A new technical committee has been created to examine proposals old and new for a second airport for Lisbon, and to make a final recommendation by the end of next year. The process has gotten a boost from a new law that ended local councils' ability to veto a decision.
For those who remember Berlin's dozen-year struggle to build its new airport, it's worth remembering that the long stretch came after the decision on where to build it. Portugal is just now starting over on a decades-old quest to plan a new airport that will either replace or supplement the existing airport, which is too close-in to be expanded.
Several times in the past few years it appeared that there would be a green light for conversion of the military airbase at Montijo, across the river from the city, but each time it came close new objections were raised, especially from the municipal councils adjoining the area, which had veto power over the project.

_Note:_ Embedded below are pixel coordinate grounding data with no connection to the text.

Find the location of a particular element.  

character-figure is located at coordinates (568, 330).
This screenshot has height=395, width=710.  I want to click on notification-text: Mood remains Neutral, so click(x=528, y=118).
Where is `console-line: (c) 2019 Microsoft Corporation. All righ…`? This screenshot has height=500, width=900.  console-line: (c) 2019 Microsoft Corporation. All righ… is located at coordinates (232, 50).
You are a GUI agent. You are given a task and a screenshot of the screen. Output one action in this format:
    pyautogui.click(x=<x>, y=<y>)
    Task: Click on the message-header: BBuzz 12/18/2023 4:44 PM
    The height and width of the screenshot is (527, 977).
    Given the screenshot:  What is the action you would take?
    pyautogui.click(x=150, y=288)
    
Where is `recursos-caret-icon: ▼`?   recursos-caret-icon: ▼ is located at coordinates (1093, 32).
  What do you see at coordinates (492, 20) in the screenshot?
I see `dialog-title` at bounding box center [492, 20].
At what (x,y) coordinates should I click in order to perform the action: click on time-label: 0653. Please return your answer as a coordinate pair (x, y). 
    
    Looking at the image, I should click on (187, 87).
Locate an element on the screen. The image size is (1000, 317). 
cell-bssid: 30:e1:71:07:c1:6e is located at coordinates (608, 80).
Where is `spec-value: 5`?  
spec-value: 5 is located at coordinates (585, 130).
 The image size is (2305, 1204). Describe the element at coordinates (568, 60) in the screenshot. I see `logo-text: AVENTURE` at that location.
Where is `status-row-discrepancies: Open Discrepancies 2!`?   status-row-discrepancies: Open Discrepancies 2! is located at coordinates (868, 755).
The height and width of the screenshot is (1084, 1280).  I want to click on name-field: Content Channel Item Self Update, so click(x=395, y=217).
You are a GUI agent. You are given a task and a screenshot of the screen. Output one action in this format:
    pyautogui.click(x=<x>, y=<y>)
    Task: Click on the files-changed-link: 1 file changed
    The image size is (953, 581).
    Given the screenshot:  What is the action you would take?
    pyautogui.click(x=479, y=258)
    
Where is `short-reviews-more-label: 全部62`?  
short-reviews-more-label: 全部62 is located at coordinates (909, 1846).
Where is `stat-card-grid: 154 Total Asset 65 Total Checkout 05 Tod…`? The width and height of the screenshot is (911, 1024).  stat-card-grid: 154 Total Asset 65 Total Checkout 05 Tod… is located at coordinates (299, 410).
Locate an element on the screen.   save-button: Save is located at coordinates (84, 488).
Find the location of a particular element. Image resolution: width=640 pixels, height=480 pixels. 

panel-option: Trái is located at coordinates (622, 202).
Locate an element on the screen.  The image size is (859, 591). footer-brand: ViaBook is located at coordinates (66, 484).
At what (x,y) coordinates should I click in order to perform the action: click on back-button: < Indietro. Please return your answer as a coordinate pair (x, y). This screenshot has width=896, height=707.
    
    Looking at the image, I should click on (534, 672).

After the most recent elections, the governing party, PS, won a majority in parliament and has passed a law removing the local council vetoes in the name of national over local interest.
The new commission will consider all the existing proposed options, but may include more if it chooses. Several of the proposals would keep the existing Humberto Delgado airport as the main airport and build a new secondary field, while others would make the new airport the main one and fade Delgado into a secondary role, or close it altogether. The three existing candidates are Montijo, Alcochete and Santarem. Over the years, seventeen sites have been considered.
Image: the military airfield at Montijo, proposed as a site for a new airport.